> **EXERCISE**
Recast the lines from the first one through the line containing "pos(492,382)" as a Markdown table with a Row column and a Line column. Leave out blank lines.

> **LISTING**
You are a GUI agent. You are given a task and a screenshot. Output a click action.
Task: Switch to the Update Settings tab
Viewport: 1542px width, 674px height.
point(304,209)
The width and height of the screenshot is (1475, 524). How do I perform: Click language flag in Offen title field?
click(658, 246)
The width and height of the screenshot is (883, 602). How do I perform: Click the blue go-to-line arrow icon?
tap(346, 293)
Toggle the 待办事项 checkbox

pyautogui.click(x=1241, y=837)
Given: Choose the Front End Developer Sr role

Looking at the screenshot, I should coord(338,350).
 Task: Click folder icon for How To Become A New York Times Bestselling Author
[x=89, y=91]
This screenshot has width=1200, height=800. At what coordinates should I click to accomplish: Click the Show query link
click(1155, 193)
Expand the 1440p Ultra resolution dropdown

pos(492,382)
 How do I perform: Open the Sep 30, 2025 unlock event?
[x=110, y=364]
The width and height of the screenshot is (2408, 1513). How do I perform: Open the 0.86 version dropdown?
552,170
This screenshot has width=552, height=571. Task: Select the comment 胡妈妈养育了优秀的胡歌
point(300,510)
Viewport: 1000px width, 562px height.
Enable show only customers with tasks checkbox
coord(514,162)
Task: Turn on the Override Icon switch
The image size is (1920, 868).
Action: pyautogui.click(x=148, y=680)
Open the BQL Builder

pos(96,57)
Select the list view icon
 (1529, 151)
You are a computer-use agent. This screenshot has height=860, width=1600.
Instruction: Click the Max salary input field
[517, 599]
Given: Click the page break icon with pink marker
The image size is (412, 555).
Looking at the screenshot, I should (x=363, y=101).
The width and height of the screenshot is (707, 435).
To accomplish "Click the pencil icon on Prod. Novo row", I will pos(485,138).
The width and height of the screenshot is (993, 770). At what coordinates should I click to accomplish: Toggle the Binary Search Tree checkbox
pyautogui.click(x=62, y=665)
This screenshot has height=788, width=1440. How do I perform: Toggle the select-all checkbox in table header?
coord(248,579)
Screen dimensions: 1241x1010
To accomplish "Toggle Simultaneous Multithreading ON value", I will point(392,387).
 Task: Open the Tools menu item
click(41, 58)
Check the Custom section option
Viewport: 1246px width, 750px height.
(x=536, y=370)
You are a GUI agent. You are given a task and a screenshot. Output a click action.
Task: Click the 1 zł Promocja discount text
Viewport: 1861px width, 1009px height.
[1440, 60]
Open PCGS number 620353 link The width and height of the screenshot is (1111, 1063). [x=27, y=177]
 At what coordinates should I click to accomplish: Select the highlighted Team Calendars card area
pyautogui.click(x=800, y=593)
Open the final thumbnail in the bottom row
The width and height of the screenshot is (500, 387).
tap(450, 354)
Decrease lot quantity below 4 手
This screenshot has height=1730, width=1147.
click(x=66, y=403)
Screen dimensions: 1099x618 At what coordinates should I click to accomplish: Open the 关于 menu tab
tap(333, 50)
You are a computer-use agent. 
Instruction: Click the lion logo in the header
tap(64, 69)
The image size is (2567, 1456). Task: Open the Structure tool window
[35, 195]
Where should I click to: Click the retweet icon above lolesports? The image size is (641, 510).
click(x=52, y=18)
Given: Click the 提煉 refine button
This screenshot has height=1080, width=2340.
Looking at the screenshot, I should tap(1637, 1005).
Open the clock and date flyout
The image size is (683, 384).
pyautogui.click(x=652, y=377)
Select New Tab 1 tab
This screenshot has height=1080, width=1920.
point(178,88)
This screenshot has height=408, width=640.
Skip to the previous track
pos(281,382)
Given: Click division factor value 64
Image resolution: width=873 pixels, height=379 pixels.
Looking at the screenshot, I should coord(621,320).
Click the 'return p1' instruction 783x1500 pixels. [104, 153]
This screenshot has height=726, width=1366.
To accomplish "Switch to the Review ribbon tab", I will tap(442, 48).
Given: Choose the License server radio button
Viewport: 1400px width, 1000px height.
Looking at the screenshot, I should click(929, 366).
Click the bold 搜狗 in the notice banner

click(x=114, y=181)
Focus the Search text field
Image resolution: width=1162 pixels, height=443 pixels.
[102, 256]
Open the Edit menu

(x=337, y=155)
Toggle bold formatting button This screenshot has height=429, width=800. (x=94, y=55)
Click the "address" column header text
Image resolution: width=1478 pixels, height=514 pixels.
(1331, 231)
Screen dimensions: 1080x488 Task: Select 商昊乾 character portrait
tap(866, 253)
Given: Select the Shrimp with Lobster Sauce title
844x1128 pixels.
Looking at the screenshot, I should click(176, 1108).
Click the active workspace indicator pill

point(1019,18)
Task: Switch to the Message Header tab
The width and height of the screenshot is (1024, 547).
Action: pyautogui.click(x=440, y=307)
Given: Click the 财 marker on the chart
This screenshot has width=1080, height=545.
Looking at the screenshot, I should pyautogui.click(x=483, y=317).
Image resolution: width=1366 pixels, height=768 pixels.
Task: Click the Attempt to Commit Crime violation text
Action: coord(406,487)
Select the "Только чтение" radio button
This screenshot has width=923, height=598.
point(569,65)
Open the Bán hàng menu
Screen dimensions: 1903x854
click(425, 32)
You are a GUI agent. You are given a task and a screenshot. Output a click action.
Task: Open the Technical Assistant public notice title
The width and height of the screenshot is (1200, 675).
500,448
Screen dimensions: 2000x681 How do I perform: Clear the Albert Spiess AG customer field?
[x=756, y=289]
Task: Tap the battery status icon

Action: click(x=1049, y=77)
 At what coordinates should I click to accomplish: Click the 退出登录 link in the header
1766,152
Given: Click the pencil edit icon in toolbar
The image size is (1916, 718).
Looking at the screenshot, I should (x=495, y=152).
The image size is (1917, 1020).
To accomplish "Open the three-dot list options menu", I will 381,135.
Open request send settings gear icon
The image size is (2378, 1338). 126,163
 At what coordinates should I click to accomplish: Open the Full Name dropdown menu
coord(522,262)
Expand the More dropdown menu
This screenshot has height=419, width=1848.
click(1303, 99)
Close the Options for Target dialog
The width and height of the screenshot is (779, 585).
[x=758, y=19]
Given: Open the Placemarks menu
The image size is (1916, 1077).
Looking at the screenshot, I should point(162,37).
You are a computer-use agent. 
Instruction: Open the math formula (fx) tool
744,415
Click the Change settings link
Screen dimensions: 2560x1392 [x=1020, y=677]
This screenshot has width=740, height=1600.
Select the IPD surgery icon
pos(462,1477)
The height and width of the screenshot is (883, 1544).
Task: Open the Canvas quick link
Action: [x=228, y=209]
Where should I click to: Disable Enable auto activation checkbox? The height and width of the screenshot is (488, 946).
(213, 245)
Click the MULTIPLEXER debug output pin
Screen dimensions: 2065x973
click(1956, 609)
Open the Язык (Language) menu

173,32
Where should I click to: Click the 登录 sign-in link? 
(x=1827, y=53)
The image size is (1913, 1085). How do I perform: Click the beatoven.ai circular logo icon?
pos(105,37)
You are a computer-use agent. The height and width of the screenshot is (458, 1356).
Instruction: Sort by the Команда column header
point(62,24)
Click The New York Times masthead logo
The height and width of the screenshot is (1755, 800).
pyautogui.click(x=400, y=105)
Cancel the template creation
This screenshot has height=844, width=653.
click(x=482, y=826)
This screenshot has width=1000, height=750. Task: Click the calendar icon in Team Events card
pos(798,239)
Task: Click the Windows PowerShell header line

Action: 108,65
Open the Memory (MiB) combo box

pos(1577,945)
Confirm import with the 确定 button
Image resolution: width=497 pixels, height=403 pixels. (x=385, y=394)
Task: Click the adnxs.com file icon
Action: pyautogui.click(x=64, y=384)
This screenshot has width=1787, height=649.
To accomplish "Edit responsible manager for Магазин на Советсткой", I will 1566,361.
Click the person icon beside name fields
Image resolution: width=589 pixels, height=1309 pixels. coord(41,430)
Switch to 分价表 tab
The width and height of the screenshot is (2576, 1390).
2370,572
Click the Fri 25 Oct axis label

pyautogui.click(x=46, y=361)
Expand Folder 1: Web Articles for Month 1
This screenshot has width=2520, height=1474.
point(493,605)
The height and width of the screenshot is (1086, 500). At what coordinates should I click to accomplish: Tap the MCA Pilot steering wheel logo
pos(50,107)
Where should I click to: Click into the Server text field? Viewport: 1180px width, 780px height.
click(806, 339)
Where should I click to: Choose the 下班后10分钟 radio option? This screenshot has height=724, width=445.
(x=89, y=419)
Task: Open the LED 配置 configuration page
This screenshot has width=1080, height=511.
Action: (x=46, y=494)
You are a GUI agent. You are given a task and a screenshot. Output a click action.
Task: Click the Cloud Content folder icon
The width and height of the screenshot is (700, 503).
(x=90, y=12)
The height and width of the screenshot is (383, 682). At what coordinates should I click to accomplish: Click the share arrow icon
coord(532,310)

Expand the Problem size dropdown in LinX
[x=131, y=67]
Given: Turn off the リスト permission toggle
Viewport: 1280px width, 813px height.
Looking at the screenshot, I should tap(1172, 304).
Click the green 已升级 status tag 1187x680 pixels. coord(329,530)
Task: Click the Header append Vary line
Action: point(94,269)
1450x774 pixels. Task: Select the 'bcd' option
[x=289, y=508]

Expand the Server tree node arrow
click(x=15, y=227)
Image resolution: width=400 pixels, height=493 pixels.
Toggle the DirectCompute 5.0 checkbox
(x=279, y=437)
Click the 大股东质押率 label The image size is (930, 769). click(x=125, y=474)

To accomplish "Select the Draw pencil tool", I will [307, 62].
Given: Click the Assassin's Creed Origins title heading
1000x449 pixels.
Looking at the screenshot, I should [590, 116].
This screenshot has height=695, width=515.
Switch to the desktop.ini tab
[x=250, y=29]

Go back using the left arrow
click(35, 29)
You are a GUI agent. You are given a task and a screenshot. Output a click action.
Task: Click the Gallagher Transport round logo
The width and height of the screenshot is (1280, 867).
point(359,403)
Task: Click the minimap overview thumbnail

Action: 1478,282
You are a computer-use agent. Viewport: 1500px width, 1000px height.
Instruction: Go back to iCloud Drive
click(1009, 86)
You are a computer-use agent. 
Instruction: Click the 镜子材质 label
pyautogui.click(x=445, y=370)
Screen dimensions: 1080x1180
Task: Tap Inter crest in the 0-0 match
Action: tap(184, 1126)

> **SOLUTION**
| Row | Line |
|---|---|
| 1 | You are a GUI agent. You are given a task and a screenshot. Output a click action. |
| 2 | Task: Switch to the Update Settings tab |
| 3 | Viewport: 1542px width, 674px height. |
| 4 | point(304,209) |
| 5 | The width and height of the screenshot is (1475, 524). How do I perform: Click language flag in Offen title field? |
| 6 | click(658, 246) |
| 7 | The width and height of the screenshot is (883, 602). How do I perform: Click the blue go-to-line arrow icon? |
| 8 | tap(346, 293) |
| 9 | Toggle the 待办事项 checkbox |
| 10 | pyautogui.click(x=1241, y=837) |
| 11 | Given: Choose the Front End Developer Sr role |
| 12 | Looking at the screenshot, I should coord(338,350). |
| 13 |  Task: Click folder icon for How To Become A New York Times Bestselling Author |
| 14 | [x=89, y=91] |
| 15 | This screenshot has width=1200, height=800. At what coordinates should I click to accomplish: Click the Show query link |
| 16 | click(1155, 193) |
| 17 | Expand the 1440p Ultra resolution dropdown |
| 18 | pos(492,382) |